JEMIE is published by the European Centre for Minority Issues (ECMI), which “conducts practice and policy-oriented research, provides information and documentation, and offers advisory services concerning minority-majority relations in Europe… serv[ing] European governments and regional intergovernmental organizations as well as non-dominant groups throughout…, co-operat[ing] with the academic community, the media and the general public through the timely provision of information and analysis.” The ECMI was “founded in 1996 by the governments of Denmark, Germany and Schleswig-Holstein. It is an independent and inter-disciplinary institution which draws upon an international core staff, supplemented by a number of non-resident Senior Research Associates from all over Europe and beyond.” JEMIE has international advisory and editorial boards, and the wide-ranging, yet focused work of the ECMI is reflected in the articles to be found here in both general and special issues.

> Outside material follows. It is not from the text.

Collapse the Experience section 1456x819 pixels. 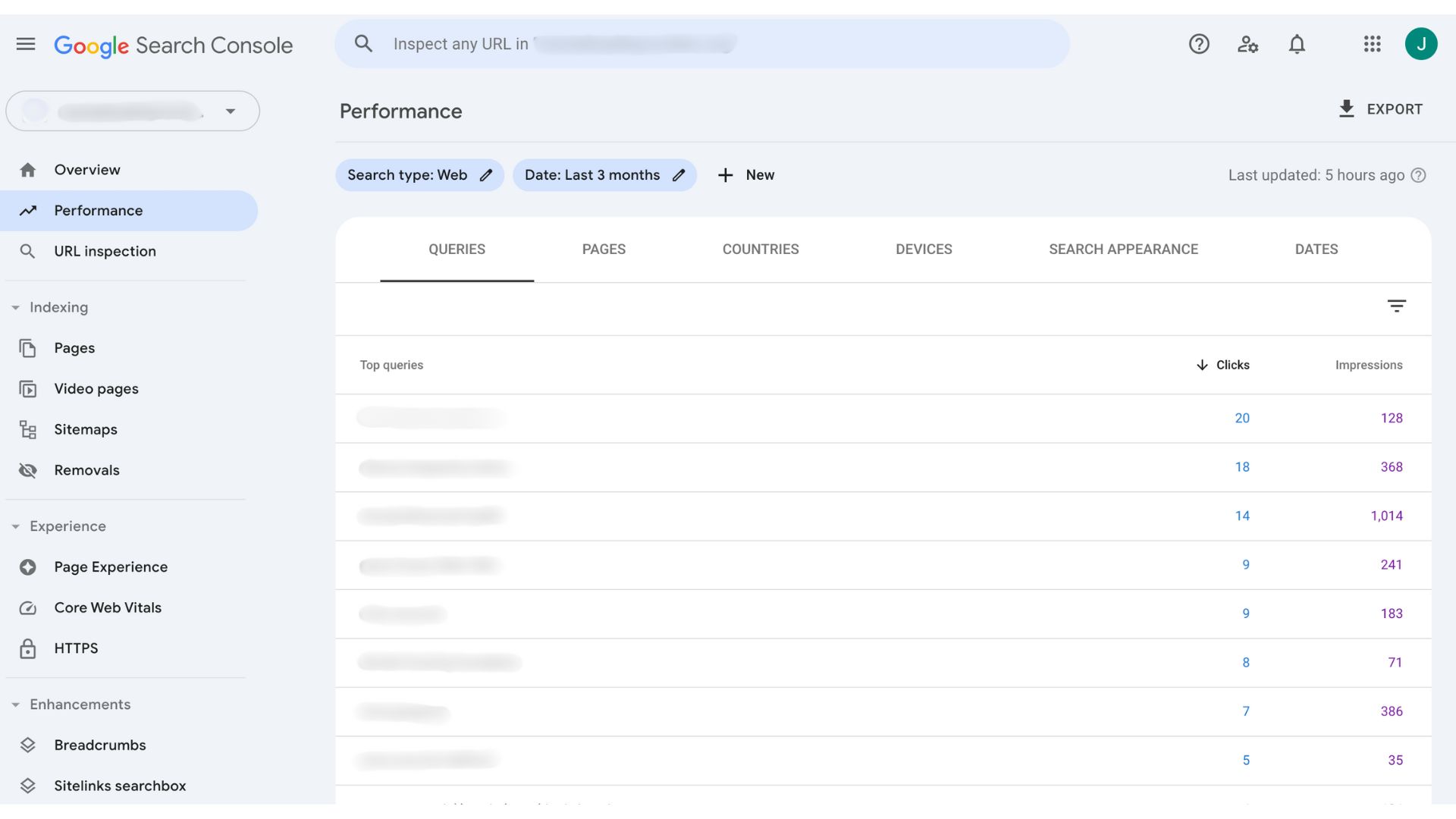tap(16, 526)

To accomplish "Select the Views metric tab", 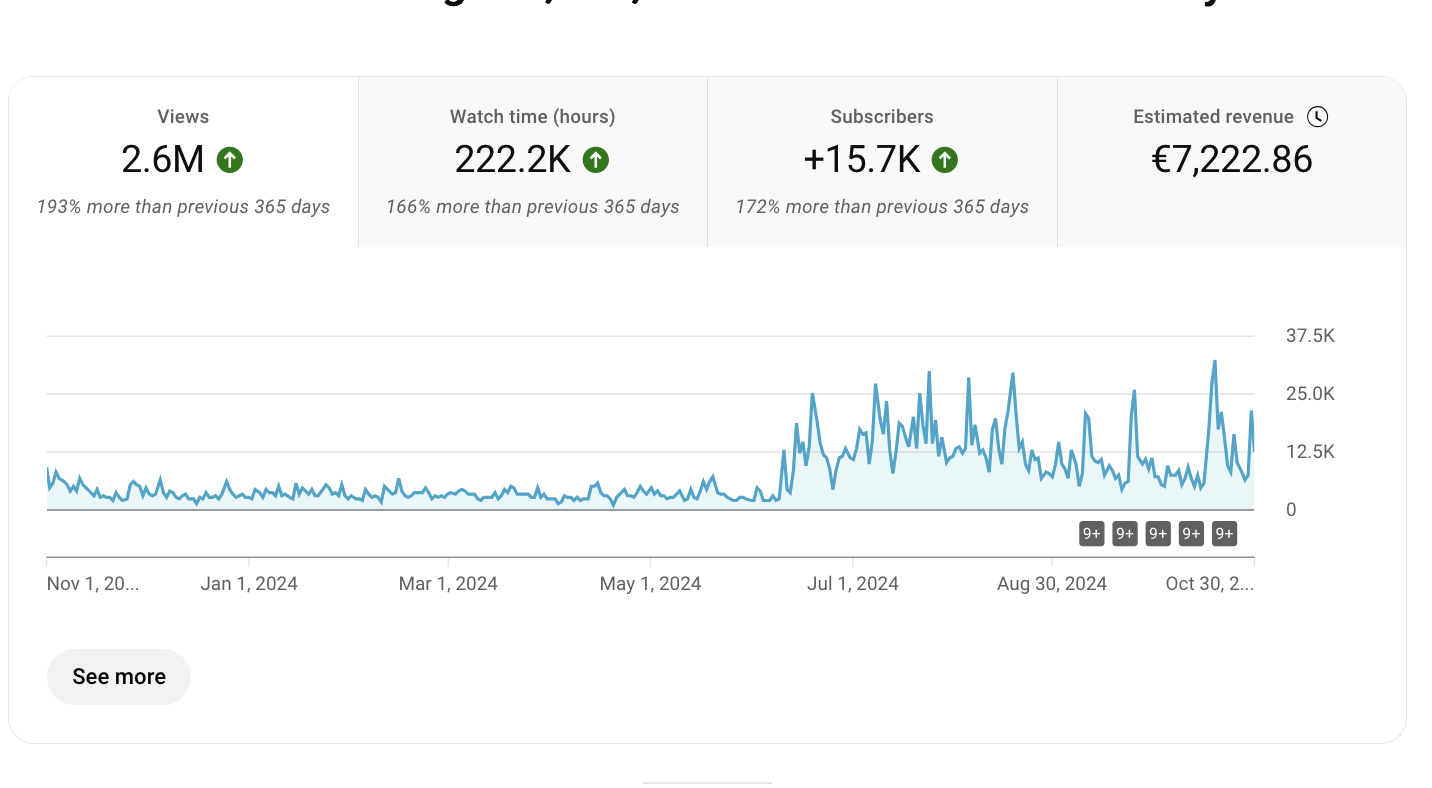I will click(x=183, y=162).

Issue 3 of 2016 offers the three articles: “Claiming the diaspora: Russia’s compatriot policy and its reception by Estonian-Russian population,” “Unfinished Building: Kurdish Language Rights During the First AKP Ruling Period from November 2002 to June 2015,” and “The Protection of Linguistic Minorities in Italy: A Clean Break with the Past,” as well as a book review of Those Who Count: Expert Practices of Roma Classification. Issue 2 of 2016 is a special issue on The 1990 CSCE Copenhagen Document, East-West encounters and evolutions of the minority regime in Europe. The articles in this issue began as papers at an ECMI conference in June 2015 that was dedicated to “the inception of the European minority rights regime at the end of the Cold War; the regime’s subsequent evolutions, affected by the re-drawing of the dividing lines in Europe; and the new challenges created by the recent turmoil in Eastern Europe.” They include, “Introduction: The 1990 CSCE Copenhagen Document, East-West encounters and evolutions of the minority regime in Europe,” “Who Are The Minorities? The Role of the Right to Self-Identify within the European Minority Rights Framework,” “Minority Cosmopolitanism: The Catalan Independence Process, the EU, and the Framework Convention for National Minorities,” “The background of the Soviet Union’s involvement in the establishment of the European minority rights regime in the late 1980s,” “The Continuing Relevance of the Copenhagen Document – Muslims in Western Europe and the Security Dimension,” and “The EU’s Lack of Commitment to Minority Protection.”
The quality of writing and research throughout is scholarly, thought-provoking, and polished. For researchers studying minorities across Europe this will be an important resource.